Le « massacre des prisons » fait partie des sujets tabous pour le régime et toute transgression provoque une réaction furieuse de la part des autorités dont certains ont été directement ou indirectement impliquées dans ce « crime contre l’humanité ». Ils cherchent à noyer dans l'oubli ce crime et empêcher qu’un tribunal international  se saisisse pour identifier et punir les responsables, dont la plupart sont toujours à des postes-clés du pouvoir iranien.

Dans un rapport publié le 19 août 2008, Amnesty International  a exigé que  «  les responsables du massacre des prisons doivent être tenus de rendre des comptes. Il ne devrait pas y avoir d'impunité pour des violations des droits humains aussi manifestes, quelle que soit la période à laquelle elles ont été commises (…) Le droit international relatif aux droits humains requiert  qu'une enquête soit menée de manière exhaustive et impartiale sur les violations du droit à la vie telles que celles qui ont été commises lors du ‘massacre des prisons’, qui a débuté en 1988 et s'est poursuivi pendant l'année qui a suivi (…) Les responsables de ces homicides qui constituent une des pires violations des droits humains commises en Iran doivent être poursuivis en justice et jugés par un tribunal légalement constitué offrant toutes les garanties d'une procédure régulière, conformément à ce que prévoient les normes internationales d'équité des procès. »

 Khavaran doit être inspectée

Pour qu'une enquête internationale puisse être menée, les fosses communes de Khavaran doivent être inspectées.
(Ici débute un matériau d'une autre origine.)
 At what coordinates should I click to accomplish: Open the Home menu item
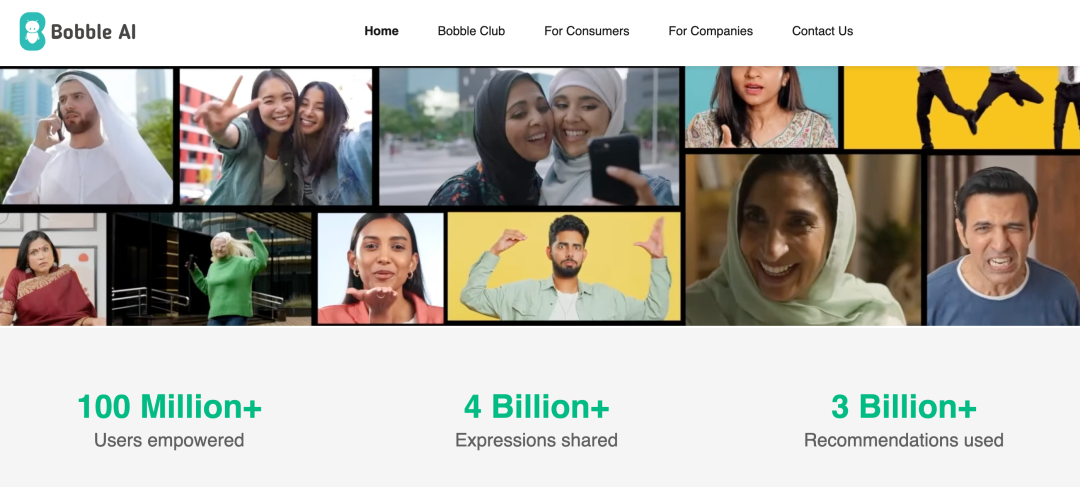[382, 31]
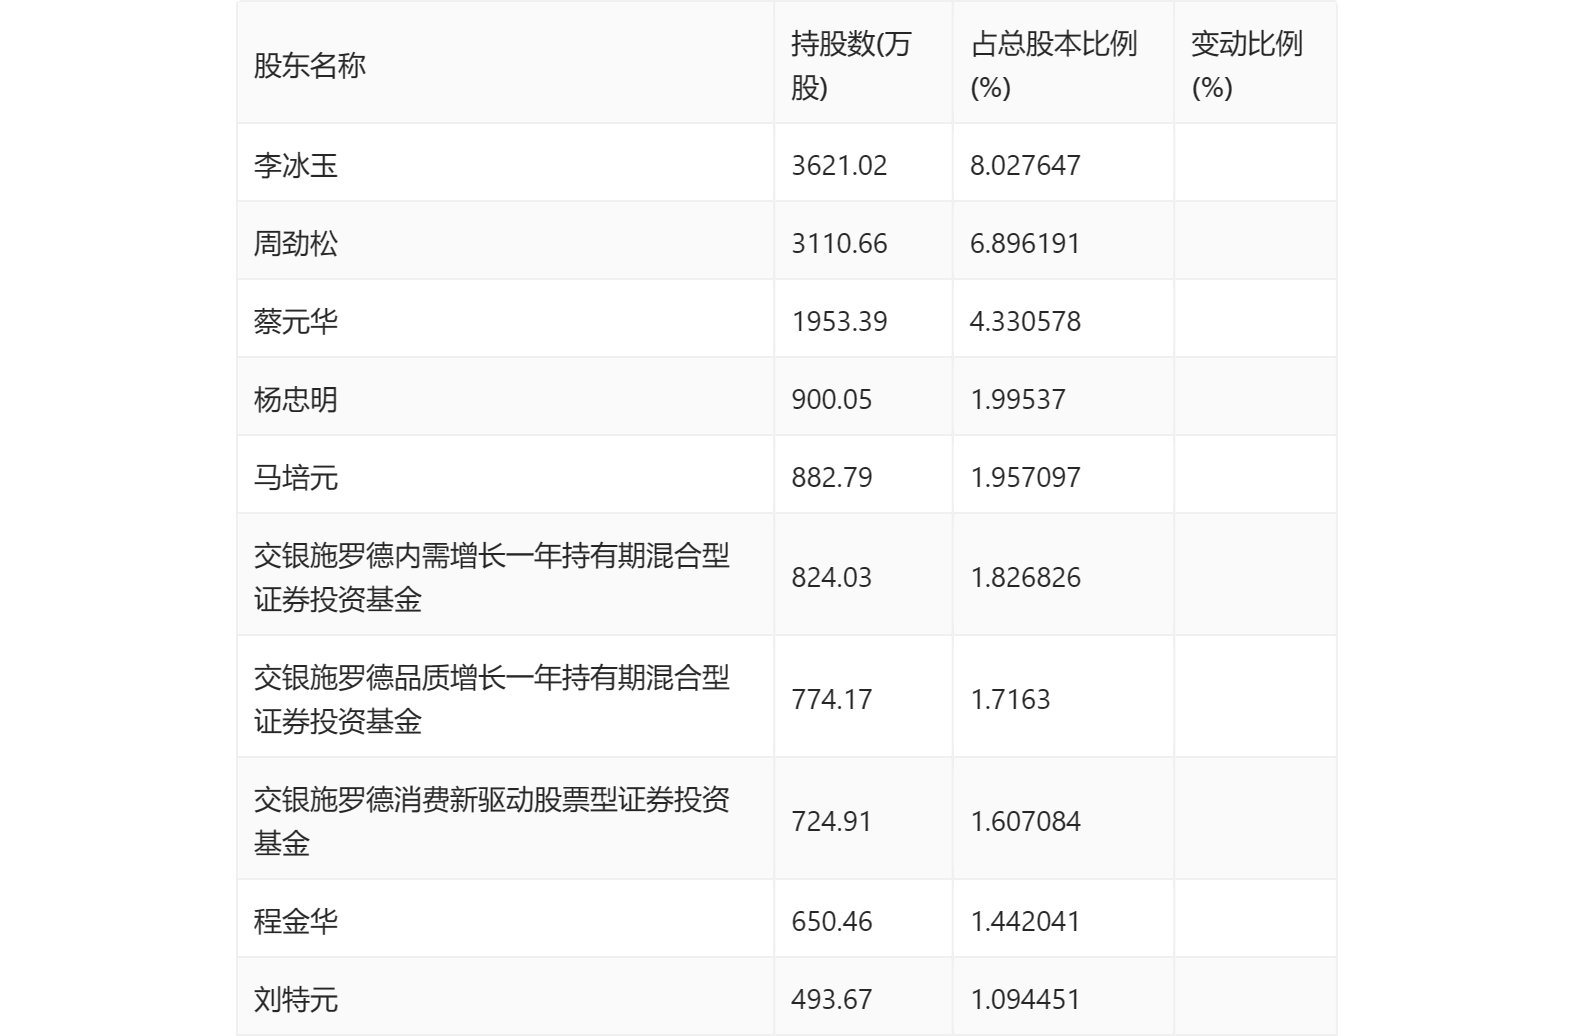Select the 交银施罗德消费新驱动 fund name

[491, 821]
Khavaran est le plus tristement célèbre cimetière politique d’Iran. Peut-être ne connaîtrons-nous jamais le nombre exact et les autorités iraniennes ont cherché à effacer les traces des fosses de Khavaran en les rasant au bulldozer.


Les soi-disant réformateurs comme Mohammad Khatami, Hossein Moussavi ou Hassan Rohani sont resté silencieux et n’ont jamais admis l’existence des massacres, sans parler de conduire les responsables en justice. Cependant certains en Iran ont accepté de prendre la parole. Ainsi l’Ayatollah Ali Montazeri, qui fut le dauphin de Khomeiny, a été écarté du pouvoir pour s’être opposé à la sanglante fatwa. Dans ses mémoires Montazeri a reproduit le texte de la fatwa délivrée par Khomeiny : « Etant donné que les Monafeghine (terme péjoratif du régime pour désigner l’OMPI) sont des traîtres qui n'ont aucune croyance en l'Islam, que tout ce qu'ils disent est motivé par leur ruse et leur hypocrisie, que leurs dirigeants ont avoué leur apostasie à l'égard de l'Islam,(...) Il est ordonné ce qui suit : Tous ceux qui sont emprisonnés à travers le pays et qui persistent dans leur hypocrisie sont condamnés à mort car ils sont en guerre contre le Dieu. »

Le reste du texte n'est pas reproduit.